Risk quantification relies heavily on datasets from security vendors and insurance claims aggregators. The Verizon DBIR and the NetDiligence Cyber Claims Study have been cited in this Medium series before, and they provide valuable trends and data aggregations across multiple industries. However, they also have gaps, which can point to areas where additional information from researchers would be valuable, or areas that insurers may want to investigate to improve their own risk quantification methods.
The most recent Verizon report was recently criticized for its list of the top ten most common exploits as many of those exploits were based on older signatures and accounted for upwards of 80% of all exploited vulnerabilities noted. CVE ID numbers contain a date that represents the date that vulnerability was submitted to the numbering authority, and the overall goal of the project is to catalog known vulnerabilities to make them easier to fix and patch. However, these vulnerabilities are only about half of known or disclosed vulnerabilities, because some vulnerabilities are not of the type cataloged by CVE, and some are not submitted to CVE. The VulnDB report may be a more thorough accounting of vulnerabilities, but further research is required to determine how often the additionally identified vulnerabilities are exploited.
Another piece of the Verizon DBIR top-ten vulnerabilities list that jumped out at researchers was how many of the vulnerabilities were old.
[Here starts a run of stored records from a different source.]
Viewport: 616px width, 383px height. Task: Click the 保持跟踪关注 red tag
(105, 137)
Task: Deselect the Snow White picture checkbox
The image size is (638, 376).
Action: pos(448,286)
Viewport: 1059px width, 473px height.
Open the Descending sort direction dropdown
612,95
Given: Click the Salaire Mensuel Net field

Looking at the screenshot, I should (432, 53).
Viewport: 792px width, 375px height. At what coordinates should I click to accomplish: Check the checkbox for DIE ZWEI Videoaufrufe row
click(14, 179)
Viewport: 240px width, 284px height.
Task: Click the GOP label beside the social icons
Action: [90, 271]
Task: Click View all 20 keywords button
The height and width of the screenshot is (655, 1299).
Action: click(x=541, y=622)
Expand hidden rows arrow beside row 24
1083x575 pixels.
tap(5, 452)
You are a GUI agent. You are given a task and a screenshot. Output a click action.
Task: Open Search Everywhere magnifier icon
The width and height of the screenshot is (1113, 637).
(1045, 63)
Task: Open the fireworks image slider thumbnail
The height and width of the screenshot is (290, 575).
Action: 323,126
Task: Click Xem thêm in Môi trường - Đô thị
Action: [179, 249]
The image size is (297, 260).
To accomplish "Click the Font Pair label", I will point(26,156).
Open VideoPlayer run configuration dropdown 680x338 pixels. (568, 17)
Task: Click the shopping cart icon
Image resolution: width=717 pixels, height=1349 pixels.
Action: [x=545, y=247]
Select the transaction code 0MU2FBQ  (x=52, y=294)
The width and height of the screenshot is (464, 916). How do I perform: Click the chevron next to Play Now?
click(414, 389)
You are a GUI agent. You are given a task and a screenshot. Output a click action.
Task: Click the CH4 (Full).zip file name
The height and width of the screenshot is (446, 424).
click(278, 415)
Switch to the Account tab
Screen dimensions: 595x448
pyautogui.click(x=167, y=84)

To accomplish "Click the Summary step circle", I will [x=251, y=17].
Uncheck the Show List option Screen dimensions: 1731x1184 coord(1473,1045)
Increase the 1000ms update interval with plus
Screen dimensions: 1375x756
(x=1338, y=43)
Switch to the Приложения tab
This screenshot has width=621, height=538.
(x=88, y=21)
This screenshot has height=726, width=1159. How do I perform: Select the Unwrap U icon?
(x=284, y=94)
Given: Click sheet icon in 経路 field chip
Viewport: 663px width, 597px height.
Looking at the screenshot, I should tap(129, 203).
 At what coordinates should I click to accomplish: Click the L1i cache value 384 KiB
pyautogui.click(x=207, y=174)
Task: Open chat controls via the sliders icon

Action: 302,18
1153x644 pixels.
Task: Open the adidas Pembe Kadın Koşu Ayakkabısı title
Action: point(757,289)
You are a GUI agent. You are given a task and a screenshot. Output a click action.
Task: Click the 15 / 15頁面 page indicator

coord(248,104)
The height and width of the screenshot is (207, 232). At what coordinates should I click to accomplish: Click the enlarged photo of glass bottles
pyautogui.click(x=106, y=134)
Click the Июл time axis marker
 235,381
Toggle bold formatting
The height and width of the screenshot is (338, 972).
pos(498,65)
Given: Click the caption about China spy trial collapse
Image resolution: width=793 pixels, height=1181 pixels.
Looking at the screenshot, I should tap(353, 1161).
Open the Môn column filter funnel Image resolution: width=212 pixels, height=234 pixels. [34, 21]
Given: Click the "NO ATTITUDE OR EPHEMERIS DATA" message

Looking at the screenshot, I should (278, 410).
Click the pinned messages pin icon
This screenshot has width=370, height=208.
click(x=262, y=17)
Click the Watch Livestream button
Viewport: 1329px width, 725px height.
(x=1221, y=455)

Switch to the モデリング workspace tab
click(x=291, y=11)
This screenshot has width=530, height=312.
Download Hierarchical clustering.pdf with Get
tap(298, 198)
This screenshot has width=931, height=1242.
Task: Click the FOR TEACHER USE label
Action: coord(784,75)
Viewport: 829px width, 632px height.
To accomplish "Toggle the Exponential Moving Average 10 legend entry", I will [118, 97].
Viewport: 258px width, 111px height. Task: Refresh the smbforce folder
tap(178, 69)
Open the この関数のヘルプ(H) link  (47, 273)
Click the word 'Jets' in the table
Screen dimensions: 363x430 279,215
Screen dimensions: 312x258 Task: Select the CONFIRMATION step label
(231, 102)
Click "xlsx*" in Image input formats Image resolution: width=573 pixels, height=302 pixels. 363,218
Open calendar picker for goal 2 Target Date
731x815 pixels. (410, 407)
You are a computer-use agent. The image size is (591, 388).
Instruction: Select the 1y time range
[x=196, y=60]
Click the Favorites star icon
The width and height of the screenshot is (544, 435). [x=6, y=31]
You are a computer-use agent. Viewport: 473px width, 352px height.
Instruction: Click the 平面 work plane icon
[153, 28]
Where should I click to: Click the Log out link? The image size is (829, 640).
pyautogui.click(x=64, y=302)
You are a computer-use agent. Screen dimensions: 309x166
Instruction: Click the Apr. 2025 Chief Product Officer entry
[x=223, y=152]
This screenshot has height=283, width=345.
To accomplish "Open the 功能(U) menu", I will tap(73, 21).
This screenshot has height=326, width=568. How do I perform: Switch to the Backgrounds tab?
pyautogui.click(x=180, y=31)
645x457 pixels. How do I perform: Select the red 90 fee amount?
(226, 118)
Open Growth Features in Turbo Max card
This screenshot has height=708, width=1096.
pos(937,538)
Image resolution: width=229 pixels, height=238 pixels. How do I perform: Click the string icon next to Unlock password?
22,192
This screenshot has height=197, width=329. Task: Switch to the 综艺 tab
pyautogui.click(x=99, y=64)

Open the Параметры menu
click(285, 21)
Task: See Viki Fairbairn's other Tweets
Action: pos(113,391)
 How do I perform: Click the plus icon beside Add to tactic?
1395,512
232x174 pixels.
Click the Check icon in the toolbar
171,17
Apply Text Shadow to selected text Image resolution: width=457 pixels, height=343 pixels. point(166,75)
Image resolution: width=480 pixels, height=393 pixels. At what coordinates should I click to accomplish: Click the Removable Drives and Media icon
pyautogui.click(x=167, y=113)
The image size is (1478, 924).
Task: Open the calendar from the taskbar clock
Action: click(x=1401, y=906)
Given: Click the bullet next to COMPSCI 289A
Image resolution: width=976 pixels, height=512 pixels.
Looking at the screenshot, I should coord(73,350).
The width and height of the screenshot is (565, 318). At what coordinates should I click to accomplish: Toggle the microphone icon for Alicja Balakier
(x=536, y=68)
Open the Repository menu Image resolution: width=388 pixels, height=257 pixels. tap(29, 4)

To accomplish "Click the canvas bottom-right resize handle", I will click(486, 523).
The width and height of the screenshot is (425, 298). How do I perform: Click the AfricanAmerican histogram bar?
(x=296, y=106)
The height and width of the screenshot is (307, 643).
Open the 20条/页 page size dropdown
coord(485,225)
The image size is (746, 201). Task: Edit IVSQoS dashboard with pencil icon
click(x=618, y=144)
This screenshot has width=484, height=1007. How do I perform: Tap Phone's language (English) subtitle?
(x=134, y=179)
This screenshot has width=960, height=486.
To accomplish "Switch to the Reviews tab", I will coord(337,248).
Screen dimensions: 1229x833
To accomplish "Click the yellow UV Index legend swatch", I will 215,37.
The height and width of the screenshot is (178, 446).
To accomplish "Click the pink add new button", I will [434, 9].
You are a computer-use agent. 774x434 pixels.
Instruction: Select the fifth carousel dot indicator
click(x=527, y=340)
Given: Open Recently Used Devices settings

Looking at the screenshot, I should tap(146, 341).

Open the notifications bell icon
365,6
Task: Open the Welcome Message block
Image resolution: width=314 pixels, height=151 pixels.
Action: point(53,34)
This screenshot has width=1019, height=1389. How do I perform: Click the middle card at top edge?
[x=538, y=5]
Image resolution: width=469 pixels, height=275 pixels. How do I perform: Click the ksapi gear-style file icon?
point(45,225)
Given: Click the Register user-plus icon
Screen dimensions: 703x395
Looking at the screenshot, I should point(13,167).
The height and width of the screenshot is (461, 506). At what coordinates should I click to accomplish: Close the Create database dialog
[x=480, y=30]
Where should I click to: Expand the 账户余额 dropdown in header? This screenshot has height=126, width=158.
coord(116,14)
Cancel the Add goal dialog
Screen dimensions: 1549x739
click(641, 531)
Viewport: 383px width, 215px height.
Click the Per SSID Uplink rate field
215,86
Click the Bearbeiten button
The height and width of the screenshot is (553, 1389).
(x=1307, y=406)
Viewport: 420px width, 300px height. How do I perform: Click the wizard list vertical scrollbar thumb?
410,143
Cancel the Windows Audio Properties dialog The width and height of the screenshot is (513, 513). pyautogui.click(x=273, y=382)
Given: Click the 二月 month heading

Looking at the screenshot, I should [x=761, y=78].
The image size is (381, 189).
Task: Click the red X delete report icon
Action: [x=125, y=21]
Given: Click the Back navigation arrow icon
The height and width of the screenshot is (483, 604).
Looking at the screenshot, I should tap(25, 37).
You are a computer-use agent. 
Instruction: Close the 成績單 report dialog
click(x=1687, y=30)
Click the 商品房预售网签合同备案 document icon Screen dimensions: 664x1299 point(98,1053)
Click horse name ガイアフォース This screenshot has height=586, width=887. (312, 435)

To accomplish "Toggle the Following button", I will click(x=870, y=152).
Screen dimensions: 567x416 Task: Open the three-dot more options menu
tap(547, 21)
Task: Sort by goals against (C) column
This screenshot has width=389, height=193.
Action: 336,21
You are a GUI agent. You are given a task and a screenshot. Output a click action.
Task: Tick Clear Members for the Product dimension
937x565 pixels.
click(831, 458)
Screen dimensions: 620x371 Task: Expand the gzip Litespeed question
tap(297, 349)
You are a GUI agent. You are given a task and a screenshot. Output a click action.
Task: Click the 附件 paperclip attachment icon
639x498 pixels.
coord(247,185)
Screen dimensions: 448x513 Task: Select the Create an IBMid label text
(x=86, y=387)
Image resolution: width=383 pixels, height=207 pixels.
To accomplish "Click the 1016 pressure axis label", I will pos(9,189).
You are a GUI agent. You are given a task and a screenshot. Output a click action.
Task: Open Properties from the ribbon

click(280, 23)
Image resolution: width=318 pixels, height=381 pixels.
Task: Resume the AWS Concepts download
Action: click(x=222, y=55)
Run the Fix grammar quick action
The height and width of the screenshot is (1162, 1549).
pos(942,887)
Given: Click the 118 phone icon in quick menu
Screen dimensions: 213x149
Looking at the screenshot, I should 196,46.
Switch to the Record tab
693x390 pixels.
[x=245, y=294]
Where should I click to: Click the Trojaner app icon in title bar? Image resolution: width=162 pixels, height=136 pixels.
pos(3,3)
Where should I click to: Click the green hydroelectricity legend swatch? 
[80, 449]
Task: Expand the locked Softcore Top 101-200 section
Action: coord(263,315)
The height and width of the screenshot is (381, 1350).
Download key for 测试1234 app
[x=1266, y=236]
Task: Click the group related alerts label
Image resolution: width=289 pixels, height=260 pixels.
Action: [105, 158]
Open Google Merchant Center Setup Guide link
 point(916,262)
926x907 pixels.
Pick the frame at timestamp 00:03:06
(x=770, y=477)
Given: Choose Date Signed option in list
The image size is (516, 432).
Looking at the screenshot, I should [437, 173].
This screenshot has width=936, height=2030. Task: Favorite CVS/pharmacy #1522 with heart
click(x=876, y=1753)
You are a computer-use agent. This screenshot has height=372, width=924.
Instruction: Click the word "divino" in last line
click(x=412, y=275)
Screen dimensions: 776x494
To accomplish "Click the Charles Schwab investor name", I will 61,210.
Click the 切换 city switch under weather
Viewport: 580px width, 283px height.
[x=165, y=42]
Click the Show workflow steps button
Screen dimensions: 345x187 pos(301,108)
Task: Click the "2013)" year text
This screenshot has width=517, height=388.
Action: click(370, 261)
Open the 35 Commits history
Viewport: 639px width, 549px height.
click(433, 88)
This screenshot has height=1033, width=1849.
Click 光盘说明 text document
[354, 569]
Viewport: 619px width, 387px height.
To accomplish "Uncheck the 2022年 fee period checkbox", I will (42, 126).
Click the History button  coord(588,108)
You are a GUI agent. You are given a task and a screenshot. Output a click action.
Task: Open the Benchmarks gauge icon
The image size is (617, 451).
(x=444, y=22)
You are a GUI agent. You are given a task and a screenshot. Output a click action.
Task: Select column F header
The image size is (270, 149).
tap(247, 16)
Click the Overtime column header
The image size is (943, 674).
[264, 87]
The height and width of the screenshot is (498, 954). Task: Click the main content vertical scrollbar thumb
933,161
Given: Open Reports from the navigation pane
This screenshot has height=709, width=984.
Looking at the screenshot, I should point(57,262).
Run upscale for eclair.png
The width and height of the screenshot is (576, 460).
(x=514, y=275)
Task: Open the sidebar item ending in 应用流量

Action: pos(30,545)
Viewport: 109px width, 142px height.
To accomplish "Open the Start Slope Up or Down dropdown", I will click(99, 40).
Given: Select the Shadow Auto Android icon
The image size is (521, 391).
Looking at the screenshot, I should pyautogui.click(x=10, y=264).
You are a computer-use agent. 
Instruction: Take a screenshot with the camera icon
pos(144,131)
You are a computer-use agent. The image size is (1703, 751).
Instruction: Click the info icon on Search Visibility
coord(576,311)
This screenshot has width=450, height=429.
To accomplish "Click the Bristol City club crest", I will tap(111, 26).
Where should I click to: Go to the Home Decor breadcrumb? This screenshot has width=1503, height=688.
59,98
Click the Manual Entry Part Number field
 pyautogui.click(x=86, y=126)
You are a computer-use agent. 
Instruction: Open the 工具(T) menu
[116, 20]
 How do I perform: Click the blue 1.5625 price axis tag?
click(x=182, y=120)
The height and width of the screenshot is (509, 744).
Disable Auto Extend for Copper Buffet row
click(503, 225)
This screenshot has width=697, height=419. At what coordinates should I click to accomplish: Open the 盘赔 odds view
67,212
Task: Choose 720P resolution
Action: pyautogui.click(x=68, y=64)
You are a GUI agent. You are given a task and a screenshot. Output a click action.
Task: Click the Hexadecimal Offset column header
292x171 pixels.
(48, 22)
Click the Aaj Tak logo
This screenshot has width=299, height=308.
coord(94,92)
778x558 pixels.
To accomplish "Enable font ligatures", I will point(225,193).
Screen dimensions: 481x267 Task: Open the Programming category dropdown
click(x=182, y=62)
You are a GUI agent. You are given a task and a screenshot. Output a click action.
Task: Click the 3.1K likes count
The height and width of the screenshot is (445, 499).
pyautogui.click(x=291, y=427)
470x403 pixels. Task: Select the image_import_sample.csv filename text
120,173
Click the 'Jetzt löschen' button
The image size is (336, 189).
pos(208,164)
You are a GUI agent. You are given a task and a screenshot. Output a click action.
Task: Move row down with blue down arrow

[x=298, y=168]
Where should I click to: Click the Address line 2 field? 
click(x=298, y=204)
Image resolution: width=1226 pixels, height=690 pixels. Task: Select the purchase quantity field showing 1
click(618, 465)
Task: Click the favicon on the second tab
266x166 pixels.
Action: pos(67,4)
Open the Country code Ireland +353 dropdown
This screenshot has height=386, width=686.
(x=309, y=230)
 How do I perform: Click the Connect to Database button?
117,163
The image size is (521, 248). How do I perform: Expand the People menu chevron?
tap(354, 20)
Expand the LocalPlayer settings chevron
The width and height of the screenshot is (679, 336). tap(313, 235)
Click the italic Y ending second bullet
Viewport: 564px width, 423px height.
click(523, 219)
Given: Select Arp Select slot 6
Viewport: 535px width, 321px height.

Four of the top ten were from 2001 or earlier, which raises the question of why they wouldn’t already have been patched; insurers auditing the security systems of clients would do well to ensure that clients are scanning newly-added hardware regularly, and not assuming that older vulnerabilities have been eradicated from a system. The eight scanners used by Verizon to compile their data (Beyond Security, Tripwire, McAfee VM, Qualys, Tenable, BeyondTrust, Rapid7, and OpenVAS) would be a good start when drafting recommendations that customers scan their systems regularly.
Digging into the data at this level of granularity is interesting to some, but others are likely questioning why looking at individual vulnerabilities will make a difference when determining an overall likelihood of being breached. As with any statistical analysis, the more accurate the underlying data, the more accurate the eventual recommendation, and as some risk quantification schemes rely heavily on resources like the Verizon DBIR fully understanding where its data come from is important to understanding the eventual quantification of risk results.